The Future of Houston's Restaurant and Food Scene
by Ellie Sharp
What will the future hold for Houston's culinary scene?
We asked local experts to predict Houston's culinary scene in the next 5 years and what the future of dining out will become. And check out Eaters across the nation for more predictions on the future of the culinary world.
How do you think the dining or cocktail scene in Houston will be different 5 years from now?
Leslie Ross, Bar Director, Treadsack: In 5 years, the dining and cocktail scene, I feel, will be even more diverse than it already is. There is always fresh talent moving here, and Houston is quickly climbing the ranks as both a legit dining destination and an incredible cocktail scene. Chefs and bartenders alike are traveling and collaborating more than ever, and I am pretty excited to watch these areas evolve and change. It's never been a more exciting time to drink and dine in Houston, and it's only getting better.
Jonathan Wicks, Executive Sous Chef at Monarch Restaurant, Hotel ZaZa: The Houston dining scene is going to be huge 5 years from now.
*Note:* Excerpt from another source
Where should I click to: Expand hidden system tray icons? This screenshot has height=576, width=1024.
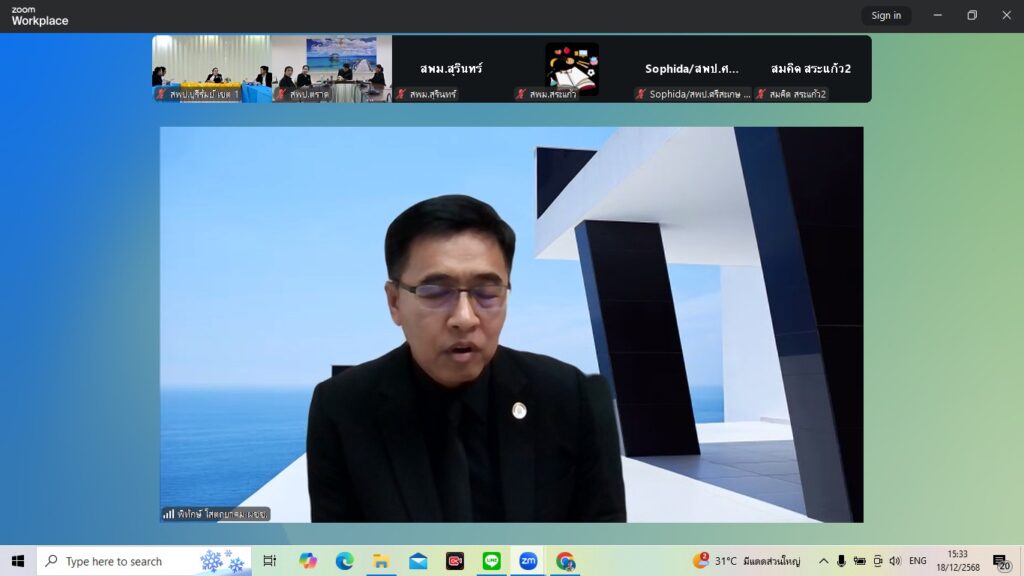[823, 561]
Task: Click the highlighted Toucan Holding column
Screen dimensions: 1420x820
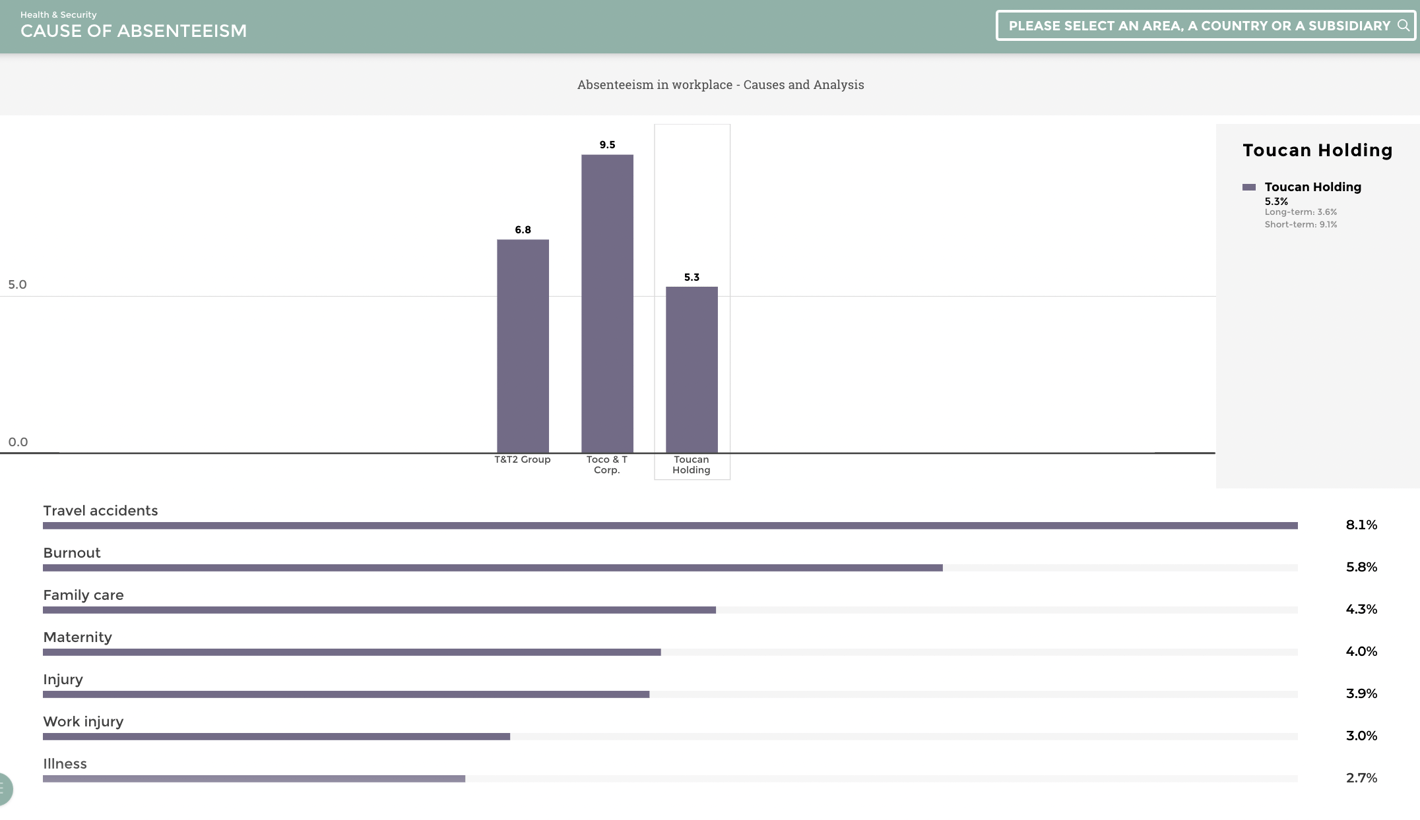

Chefs like Justin Yu, Kaz Edwards, Terrence Gallivan, and Seth Siegel-Gardner are doing really exciting things right now that are getting us a lot of attention. Our guests are becoming more adventurous in what they eat, and having that sense of freedom is huge in terms of creativity. It's going to be exciting to see what happens next.
Annie Rupani, Owner of Cacao & Cardamom: The Houston food scene is growing every day, and it seems like there is a growing diversity from fine dining to food trucks. In the next five years, the dining scene in Houston will produce more unique concepts of dining as up and coming chefs bring new ideas to Houston, more hybrid cuisine, more fast casual, and more interesting foods emerging in the food industry.
In 20 words or less, what do you think is the future of dining out in general?
Ahrif Sarumi, Founder Aces of Taste: The allure of dining at fancy restaurants will shift to friends dining at each other's homes for more meaningful experiences.
Jonathan Wicks, Executive Chef at Monarch Restaurant, Hotel ZaZa: The local movement is here to stay, which is a good thing. Fermentation is steadily becoming a trend and allows us to take simple food preparations and elevate the flavor profiles and textures.
Annie Rupani, Owner of Cacao & Cardamom: Restaurants will start doing more research in neuro-gastronomy, and alter plates, colors, and scenery in restaurants to maximize flavor experiences.
Danny Trace, Executive Chef Brennan's of Houston: The demand will continue for organic vegetables and sustainable proteins. It will be come a standard option among menus whether in drive thru or fine dining. Seasonal vegetables will continue to be a major focus of chefs, especially vegetable sides and additions. Cutting back on protein size and adding more expensive vegetables to the plates.